Parallel Inference
If the memory requirements of your model are too large to fit within a single GPU, you can run Anemoi-Inference in parallel across multiple GPUs.
- You have two options to launch parallel inference:
Launch without Slurm. This allows you to run inference across multiple GPUs on a single node.

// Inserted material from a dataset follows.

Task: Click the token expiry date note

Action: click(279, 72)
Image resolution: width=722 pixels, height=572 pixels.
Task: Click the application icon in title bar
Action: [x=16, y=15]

Launch via Slurm. Slurm is needed to run inference across multiple nodes.
Prerequisites
Parallel inference requires a certain minimum version of Anemoi-models >= v0.4.2. If this breaks your checkpoints, you could cherry-pick the relevant PR into your old version of Anemoi-Models.
Configuration
To run in parallel, you must add ‘runner:parallel
’ to your inference
config file. If you are running in parallel without Slurm, you must also
add a ‘world_size: num_gpus
’ field. This informs Anemoi-Inference
how many GPUs you want to run across. It cannot be greater then the
number of GPUs on a single node.
Note
If you are launching parallel inference via Slurm, ‘world_size
’
will be ignored in favour of the ‘SLURM_NTASKS
’ environment
variable.
checkpoint: /path/to/inference-last.ckpt
lead_time: 60
runner: parallel
world_size: 4 #Only required if running parallel inference without Slurm
input:
grib: /path/to/input.grib
output:
grib: /path/to/output.grib
Running inference in parallel without Slurm
Once you have added ‘runner:parallel
’ and ‘world_size: num_gpus
’
to your config file, you can launch parallel inference by calling
‘anemoi-inferece run config.yaml
’ as normal.
Running inference in parallel with Slurm
Below is an example SLURM batch script to launch a parallel inference job across 4 GPUs with SLURM.
#!/bin/bash
#SBATCH --nodes=1
#SBATCH --ntasks-per-node=4
#SBATCH --gpus-per-node=4
#SBATCH --cpus-per-task=8
#SBATCH --time=0:05:00
#SBATCH --output=outputs/parallel_inf.%j.out
source /path/to/venv/bin/activate
srun anemoi-inference run parallel.yaml
Warning
If you specify ‘runner:parallel
’ but you don’t launch with
‘srun
’, your anemoi-inference job may hang as only 1 process will
be launched.
Note
By default, anemoi-inference will determine your systems master address and port itself. If this fails (i.e. when running Anemoi-Inference inside a container), you can instead set these values yourself via environment variables in your SLURM batch script:
MASTER_ADDR=$(scontrol show hostname $SLURM_NODELIST | head -n 1)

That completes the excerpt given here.